-
Notifications
You must be signed in to change notification settings - Fork 2
Description
affects ~25-35% of exec calls for fast-completing commands
Summary
The exec WebSocket endpoint has a race condition where fast-completing commands (those finishing in under ~200ms) produce zero output. The server starts the exec process before the WebSocket-to-process stdio relay is fully established. When the process exits before the relay is ready, the server closes the WebSocket with code 1000 (normal close) and an empty reason, having sent zero data messages. The client receives no stdout, no stderr, and no EXIT stream message.
Steps to Reproduce
- Create or acquire a sprite (e.g.,
pool-agents-000). - Open a WebSocket connection to
wss://api.sprites.dev/v1/sprites/{name}/exec?cmd=bash&args=-c&args=echo%20ok. - Observe that the connection succeeds.
- Wait for messages and the close frame.
- Repeat 40+ times to observe the failure rate.
Minimal reproduction command:
echo ok
Failure rate: Approximately 30% of calls for echo ok (n=40).
Note: Any trivially fast command reproduces the issue.
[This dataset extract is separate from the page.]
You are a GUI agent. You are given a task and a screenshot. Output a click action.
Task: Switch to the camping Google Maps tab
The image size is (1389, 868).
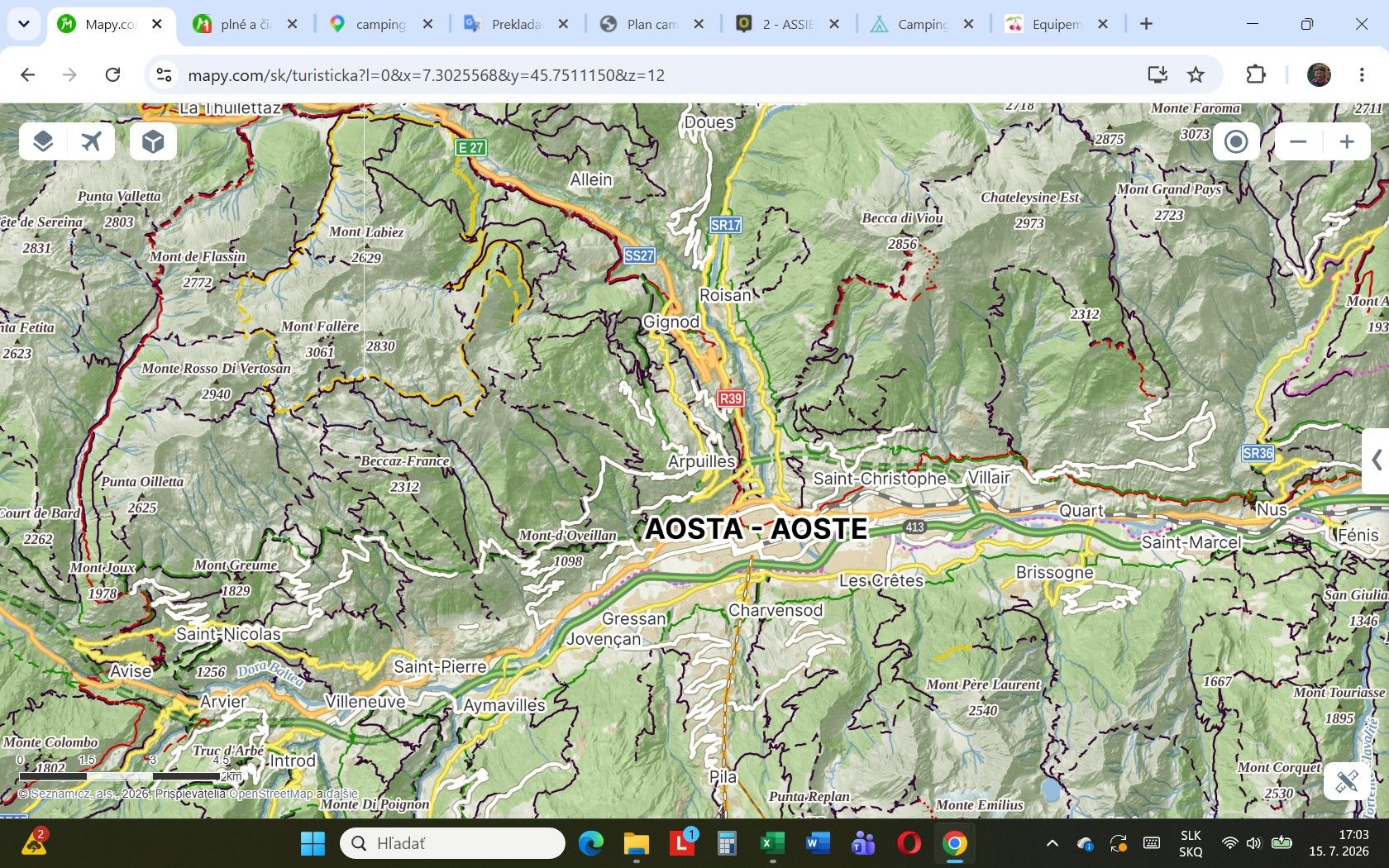[380, 24]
No special client configuration, concurrency, or call cadence is required.
Expected Behavior
Every successful WebSocket connection to the exec endpoint should deliver:
- One or more binary data messages on the stdout stream (stream_id=1) containing the command's standard output.
- Optionally, binary data messages on the stderr stream (stream_id=2).
- A final EXIT stream message (stream_id=3) containing the process exit code.
- WebSocket close.
For echo ok, the expected output is exactly 2 binary messages: one stdout message containing ok\n, and one EXIT message with exit code 0.
Actual Behavior
In approximately 30% of calls:
- The WebSocket connection succeeds (handshake completes normally).
- The server sends zero binary data messages -- no stdout, no stderr, no EXIT stream message.
- The server closes the WebSocket with close code 1000 (normal closure) and an empty reason string.
- Total elapsed time is ~0.3-0.5 seconds (same as successful calls), confirming the WebSocket handshake always succeeds.
From the client's perspective, the command appears to have never executed: exit code defaults to a failure value, and both stdout and stderr are empty.
Root Cause Analysis
The failure is a server-side race condition in the relay setup between the WebSocket and the exec process's stdio:
- Client opens WebSocket -- succeeds (always).
- Server starts the exec process on the VM.
- Server begins setting up a relay between the WebSocket and the process stdio.
- Race condition: For fast commands (e.g.,
echo okcompletes in <1ms), the process exits BEFORE the relay is fully established. - Server sees the process has exited and closes the WebSocket with code 1000 and an empty reason.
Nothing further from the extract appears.